═════ Texto de origem
CARLO CARCANI

O esquema do Brasil

Carlo Carcani
18/06/2013 às 22:57.
Atualizado em 25/04/2022 às 18:58

Escolha um país desenvolvido, que seja produtivo e ofereça serviços públicos de qualidade a sua população. Que invista em educação, saúde e segurança. Que seja um bom lugar para se viver não apenas porque é relativamente bem governado, mas também porque tem habitantes que se respeitam em pequenas atitudes do dia a dia. Pense um país que tenha algumas dessas características e você encontrará um país com esporte forte. Com ídolos, com boas quadras, piscinas, pistas, ginásios e estádios. Não apenas para as grandes estrelas, mas também para crianças e jovens.

A Copa do Mundo é o evento esportivo mais importante do planeta. Emociona e envolve um número incontável de pessoas, de todas as idades, credos e costumes. Organizar uma Copa não é problema. Problema, no nosso caso, é o esquema do Brasil.

A Copa de 2014 poderia ser a "melhor de todos os tempos", como pregam nossos governantes, se fosse realizada no máximo em oito estádios. Mas escolhemos 12, para atender interesses políticos e gastar mais. E não investimos em infraestrutura. Perdemos a chance. E venceu o esquema do Brasil.

Construímos arenas caríssimas onde não há futebol. Caríssimas porque as obras foram superfaturadas, dentro do que prevê o nosso velho esquema. Consumiram dinheiro público de forma irresponsável e não terão utilidade após a Copa.
══════════
Tarefas obrigatórias:
1 – Reescreva em forma de lista o parágrafo do texto que começa com "A Copa de 2014 poderia ser", mantendo os fatos principais.
2 – Segundo o texto, quantos estádios foram escolhidos para a Copa de 2014?
3 – De acordo com o texto, por que as arenas construídas são caríssimas?
As linhas não têm papel nenhum neste trabalho.
═════ Linhas listadas
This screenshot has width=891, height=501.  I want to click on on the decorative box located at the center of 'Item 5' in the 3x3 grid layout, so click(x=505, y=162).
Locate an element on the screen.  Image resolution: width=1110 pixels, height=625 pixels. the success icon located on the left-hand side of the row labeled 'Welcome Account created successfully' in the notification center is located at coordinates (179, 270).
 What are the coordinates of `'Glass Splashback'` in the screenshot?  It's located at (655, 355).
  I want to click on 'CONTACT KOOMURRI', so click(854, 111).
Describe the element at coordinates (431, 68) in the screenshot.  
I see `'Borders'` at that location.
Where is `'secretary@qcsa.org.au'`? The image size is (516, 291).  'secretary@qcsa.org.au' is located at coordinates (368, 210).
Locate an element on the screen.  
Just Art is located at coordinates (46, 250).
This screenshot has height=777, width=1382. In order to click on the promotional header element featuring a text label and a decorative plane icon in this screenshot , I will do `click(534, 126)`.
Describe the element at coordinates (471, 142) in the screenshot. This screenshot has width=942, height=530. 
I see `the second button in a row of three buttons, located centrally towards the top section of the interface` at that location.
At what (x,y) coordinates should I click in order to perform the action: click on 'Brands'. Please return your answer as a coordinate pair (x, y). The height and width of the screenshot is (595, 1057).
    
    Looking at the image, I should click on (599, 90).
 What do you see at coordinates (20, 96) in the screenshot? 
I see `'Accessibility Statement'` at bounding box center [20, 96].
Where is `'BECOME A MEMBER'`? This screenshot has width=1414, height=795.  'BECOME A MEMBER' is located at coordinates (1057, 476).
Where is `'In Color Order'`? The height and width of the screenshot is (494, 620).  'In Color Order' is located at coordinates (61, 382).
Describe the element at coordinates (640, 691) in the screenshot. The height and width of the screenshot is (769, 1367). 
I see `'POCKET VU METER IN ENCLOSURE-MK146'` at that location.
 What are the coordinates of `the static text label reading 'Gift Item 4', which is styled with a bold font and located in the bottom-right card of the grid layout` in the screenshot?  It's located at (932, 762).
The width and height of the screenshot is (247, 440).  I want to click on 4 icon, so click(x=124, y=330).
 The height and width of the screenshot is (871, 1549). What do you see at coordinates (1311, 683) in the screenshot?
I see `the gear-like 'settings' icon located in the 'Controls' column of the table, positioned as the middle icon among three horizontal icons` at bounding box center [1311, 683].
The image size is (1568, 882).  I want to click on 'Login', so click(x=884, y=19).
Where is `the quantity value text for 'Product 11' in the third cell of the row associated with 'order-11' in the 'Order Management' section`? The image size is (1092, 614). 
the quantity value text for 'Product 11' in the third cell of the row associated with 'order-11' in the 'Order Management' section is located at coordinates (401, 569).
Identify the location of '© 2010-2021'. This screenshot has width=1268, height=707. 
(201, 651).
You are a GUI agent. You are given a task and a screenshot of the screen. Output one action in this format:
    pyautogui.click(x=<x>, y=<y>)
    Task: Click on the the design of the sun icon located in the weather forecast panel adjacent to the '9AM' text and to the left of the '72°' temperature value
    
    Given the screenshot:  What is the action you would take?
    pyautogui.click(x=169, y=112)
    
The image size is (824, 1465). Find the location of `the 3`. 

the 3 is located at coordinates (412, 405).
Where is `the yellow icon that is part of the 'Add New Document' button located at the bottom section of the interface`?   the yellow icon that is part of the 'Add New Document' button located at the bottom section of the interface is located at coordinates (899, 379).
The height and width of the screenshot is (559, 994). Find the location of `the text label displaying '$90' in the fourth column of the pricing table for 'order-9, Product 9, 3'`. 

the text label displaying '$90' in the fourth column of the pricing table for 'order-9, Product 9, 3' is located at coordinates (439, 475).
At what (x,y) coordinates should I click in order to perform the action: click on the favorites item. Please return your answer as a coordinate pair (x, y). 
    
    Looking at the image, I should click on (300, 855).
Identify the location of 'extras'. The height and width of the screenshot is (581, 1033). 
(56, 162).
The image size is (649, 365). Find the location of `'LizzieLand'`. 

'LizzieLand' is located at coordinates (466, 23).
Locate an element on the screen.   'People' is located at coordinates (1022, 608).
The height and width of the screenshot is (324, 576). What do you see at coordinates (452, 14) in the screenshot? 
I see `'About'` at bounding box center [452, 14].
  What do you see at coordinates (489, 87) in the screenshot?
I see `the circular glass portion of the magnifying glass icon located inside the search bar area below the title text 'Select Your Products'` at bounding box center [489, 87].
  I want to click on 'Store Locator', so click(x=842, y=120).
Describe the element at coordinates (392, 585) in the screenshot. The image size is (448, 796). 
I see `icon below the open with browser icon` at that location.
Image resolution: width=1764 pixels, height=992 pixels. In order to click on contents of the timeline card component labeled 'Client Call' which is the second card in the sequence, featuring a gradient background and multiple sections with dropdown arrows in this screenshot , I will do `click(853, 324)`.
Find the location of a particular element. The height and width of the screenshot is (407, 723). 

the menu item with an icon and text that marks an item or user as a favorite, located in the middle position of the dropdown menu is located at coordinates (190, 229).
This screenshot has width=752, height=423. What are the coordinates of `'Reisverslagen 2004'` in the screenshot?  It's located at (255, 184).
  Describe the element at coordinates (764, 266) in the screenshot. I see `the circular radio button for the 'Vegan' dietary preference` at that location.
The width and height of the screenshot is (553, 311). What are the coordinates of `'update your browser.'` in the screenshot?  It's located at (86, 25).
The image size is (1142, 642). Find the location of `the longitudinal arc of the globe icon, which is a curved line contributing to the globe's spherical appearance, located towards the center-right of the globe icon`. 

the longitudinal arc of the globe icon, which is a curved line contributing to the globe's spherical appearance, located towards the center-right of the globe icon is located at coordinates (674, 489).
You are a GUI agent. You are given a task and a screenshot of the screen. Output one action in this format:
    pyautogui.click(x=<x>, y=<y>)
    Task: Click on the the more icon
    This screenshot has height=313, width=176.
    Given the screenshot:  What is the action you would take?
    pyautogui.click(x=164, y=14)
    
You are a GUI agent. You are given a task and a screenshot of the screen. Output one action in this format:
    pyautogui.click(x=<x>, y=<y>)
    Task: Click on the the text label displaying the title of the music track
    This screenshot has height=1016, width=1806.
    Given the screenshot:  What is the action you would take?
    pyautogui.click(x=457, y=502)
══════════
Respostas das tarefas:
1 –
- A Copa de 2014 poderia ser a "melhor de todos os tempos", como pregam os governantes, se fosse realizada em no máximo oito estádios.
- Foram escolhidos 12 estádios, para atender interesses políticos e gastar mais.
- Não houve investimento em infraestrutura.
- A chance foi perdida, e venceu o esquema do Brasil.

2 – Foram escolhidos 12 estádios.

3 – São caríssimas porque as obras foram superfaturadas, dentro do que prevê o velho esquema do Brasil.